> **WORK TASK**: For the records below, report how many lines include the word "will". Only the number should appear.
DATA TO USE Start Marker
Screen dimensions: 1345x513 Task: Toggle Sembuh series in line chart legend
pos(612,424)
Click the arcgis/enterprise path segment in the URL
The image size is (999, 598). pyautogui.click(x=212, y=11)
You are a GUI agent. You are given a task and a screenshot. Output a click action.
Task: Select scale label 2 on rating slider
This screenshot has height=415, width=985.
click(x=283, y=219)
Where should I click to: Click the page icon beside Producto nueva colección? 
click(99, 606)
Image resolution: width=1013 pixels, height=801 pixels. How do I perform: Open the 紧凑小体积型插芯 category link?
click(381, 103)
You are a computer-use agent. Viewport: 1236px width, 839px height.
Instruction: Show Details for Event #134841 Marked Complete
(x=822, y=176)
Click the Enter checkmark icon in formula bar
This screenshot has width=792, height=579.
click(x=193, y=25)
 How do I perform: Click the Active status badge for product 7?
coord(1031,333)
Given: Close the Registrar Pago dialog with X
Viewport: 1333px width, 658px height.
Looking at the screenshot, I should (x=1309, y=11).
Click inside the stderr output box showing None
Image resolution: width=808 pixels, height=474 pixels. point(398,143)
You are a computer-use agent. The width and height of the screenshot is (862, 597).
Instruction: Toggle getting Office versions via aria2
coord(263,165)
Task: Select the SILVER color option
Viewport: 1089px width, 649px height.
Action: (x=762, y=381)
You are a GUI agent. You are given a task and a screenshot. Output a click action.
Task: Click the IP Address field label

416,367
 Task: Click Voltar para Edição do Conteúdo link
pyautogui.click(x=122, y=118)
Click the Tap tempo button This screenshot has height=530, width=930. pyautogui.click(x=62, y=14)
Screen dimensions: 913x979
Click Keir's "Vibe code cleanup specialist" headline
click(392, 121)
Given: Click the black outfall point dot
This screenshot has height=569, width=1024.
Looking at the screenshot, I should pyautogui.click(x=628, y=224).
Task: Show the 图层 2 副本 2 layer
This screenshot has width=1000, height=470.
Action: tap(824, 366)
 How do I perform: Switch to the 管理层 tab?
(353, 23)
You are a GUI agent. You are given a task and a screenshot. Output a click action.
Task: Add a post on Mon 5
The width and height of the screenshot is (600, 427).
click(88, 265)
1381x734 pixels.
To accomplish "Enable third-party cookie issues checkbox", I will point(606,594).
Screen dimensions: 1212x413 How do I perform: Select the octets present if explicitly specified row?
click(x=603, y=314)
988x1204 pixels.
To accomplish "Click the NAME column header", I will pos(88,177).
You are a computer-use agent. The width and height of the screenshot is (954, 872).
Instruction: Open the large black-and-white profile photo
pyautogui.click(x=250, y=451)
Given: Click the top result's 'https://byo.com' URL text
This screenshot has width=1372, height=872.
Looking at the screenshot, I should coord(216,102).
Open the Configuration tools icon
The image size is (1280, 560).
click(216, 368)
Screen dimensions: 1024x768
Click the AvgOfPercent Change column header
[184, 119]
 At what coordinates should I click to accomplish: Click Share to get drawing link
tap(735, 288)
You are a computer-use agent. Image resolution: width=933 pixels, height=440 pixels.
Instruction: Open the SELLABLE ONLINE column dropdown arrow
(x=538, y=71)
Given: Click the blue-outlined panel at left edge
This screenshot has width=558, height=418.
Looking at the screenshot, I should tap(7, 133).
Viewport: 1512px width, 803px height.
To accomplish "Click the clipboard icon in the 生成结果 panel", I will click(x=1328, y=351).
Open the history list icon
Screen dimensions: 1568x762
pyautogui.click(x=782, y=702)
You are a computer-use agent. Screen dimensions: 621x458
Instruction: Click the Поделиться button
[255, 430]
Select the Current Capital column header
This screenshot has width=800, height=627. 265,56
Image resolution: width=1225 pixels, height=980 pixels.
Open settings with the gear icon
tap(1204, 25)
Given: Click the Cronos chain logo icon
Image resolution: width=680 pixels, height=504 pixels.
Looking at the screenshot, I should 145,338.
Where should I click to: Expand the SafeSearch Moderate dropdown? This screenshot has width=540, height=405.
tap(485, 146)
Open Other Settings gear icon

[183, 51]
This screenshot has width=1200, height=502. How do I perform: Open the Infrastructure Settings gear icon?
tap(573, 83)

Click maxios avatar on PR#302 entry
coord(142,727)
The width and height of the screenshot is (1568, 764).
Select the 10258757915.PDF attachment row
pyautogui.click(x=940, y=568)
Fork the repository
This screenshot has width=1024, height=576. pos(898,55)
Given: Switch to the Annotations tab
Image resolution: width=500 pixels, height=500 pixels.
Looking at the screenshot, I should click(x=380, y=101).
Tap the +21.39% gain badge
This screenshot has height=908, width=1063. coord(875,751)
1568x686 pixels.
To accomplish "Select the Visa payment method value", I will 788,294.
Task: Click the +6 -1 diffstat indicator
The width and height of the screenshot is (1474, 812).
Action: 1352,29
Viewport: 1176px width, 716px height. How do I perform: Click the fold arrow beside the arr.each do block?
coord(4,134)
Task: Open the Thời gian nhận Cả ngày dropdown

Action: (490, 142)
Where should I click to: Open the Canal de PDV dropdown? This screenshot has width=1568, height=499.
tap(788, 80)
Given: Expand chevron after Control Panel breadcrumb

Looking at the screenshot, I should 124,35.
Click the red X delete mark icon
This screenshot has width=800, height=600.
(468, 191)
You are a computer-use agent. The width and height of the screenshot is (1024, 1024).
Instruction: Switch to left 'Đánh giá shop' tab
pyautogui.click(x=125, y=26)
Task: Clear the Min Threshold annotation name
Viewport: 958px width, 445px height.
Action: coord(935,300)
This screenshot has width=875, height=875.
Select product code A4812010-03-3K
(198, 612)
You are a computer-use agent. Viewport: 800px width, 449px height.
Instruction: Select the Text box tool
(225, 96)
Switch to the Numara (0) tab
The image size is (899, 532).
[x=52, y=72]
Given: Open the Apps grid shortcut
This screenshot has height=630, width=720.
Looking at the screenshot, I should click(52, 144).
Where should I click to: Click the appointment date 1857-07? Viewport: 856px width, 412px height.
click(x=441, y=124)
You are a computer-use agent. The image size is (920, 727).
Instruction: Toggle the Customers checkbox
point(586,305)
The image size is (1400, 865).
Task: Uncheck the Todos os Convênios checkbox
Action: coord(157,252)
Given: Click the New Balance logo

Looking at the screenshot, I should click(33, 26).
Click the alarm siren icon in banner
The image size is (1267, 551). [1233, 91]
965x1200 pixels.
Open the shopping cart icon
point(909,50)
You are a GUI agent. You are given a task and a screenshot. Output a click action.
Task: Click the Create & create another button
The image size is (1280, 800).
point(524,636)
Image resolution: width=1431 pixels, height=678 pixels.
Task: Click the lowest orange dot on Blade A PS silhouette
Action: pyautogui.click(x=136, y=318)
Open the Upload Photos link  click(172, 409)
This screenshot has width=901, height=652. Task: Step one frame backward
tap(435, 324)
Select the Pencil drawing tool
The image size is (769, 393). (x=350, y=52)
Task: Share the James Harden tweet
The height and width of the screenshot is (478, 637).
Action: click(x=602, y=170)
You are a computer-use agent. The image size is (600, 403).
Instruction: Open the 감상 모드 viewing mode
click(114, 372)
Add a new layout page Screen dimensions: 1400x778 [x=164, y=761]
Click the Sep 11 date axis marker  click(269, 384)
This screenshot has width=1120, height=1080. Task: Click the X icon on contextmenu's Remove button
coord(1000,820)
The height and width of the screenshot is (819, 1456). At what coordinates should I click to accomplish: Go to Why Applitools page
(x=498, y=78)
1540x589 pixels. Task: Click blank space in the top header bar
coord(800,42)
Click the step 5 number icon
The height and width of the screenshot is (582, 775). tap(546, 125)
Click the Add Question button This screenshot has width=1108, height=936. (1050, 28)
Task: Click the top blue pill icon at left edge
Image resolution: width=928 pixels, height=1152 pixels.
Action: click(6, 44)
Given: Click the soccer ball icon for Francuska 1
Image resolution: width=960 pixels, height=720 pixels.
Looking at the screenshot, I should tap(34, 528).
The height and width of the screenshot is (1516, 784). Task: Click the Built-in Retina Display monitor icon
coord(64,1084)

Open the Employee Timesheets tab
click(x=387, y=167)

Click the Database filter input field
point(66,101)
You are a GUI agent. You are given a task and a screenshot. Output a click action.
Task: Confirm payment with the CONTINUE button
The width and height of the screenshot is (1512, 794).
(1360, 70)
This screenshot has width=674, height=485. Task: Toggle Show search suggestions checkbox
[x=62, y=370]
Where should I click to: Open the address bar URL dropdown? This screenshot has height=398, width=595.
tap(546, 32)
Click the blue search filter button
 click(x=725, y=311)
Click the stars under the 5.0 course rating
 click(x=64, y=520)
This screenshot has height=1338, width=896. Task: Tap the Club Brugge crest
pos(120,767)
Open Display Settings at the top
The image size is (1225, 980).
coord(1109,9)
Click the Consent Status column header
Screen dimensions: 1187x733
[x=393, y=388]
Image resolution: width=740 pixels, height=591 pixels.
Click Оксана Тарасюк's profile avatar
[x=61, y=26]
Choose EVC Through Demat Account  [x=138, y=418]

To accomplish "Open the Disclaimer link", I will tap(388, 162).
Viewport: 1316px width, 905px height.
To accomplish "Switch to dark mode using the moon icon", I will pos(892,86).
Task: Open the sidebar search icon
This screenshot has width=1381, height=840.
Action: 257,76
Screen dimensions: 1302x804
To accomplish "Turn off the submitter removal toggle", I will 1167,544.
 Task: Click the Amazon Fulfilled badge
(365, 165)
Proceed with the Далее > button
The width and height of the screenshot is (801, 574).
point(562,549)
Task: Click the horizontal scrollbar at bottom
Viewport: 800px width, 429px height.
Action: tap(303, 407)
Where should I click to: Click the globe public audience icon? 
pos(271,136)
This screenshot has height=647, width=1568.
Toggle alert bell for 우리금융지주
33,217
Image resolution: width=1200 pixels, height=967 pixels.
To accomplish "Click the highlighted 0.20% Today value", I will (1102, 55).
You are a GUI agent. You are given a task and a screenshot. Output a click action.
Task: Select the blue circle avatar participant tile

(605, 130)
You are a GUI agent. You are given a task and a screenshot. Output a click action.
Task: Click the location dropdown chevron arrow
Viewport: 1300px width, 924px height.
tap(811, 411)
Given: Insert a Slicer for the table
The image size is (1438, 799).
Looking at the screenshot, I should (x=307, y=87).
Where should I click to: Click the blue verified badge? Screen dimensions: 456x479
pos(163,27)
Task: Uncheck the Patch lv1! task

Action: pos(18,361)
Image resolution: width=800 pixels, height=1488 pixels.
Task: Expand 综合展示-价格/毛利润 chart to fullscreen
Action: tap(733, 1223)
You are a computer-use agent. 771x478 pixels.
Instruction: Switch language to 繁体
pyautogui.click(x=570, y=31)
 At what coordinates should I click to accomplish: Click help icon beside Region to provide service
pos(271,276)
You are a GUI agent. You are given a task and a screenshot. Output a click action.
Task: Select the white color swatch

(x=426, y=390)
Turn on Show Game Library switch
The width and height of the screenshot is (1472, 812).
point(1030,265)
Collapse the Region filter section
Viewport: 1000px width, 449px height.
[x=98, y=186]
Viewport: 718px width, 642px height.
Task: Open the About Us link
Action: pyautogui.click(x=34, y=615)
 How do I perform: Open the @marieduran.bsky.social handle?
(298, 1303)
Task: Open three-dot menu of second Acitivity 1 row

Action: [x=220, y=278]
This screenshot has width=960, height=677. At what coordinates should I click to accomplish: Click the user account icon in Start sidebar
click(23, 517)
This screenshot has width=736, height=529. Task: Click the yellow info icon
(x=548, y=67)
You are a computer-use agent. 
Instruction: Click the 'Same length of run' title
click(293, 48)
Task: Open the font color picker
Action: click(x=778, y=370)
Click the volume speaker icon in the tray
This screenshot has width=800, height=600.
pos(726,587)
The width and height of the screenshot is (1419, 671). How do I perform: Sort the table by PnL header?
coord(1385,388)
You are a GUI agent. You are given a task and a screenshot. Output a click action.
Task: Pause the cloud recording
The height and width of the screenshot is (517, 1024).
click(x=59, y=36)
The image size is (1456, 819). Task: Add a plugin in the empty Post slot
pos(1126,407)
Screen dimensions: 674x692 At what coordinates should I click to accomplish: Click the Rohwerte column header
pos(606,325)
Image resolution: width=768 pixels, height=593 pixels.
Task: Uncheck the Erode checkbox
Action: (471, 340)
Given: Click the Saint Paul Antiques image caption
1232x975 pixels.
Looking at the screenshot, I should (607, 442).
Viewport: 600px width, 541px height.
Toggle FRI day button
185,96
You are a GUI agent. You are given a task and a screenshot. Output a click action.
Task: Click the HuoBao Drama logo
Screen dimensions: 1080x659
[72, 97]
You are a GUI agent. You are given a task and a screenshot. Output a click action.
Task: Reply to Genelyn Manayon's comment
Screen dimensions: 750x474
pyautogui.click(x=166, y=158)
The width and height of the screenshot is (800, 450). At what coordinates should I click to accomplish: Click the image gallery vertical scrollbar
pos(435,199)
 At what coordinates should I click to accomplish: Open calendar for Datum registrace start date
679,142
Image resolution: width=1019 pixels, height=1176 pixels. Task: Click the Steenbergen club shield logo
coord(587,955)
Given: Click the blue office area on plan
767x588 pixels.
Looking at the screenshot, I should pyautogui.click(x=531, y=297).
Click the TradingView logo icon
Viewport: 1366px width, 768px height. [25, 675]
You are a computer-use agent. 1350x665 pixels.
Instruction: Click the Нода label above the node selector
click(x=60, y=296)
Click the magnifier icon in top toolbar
DATA TO USE End Marker
> **TASK OUTPUT**: 8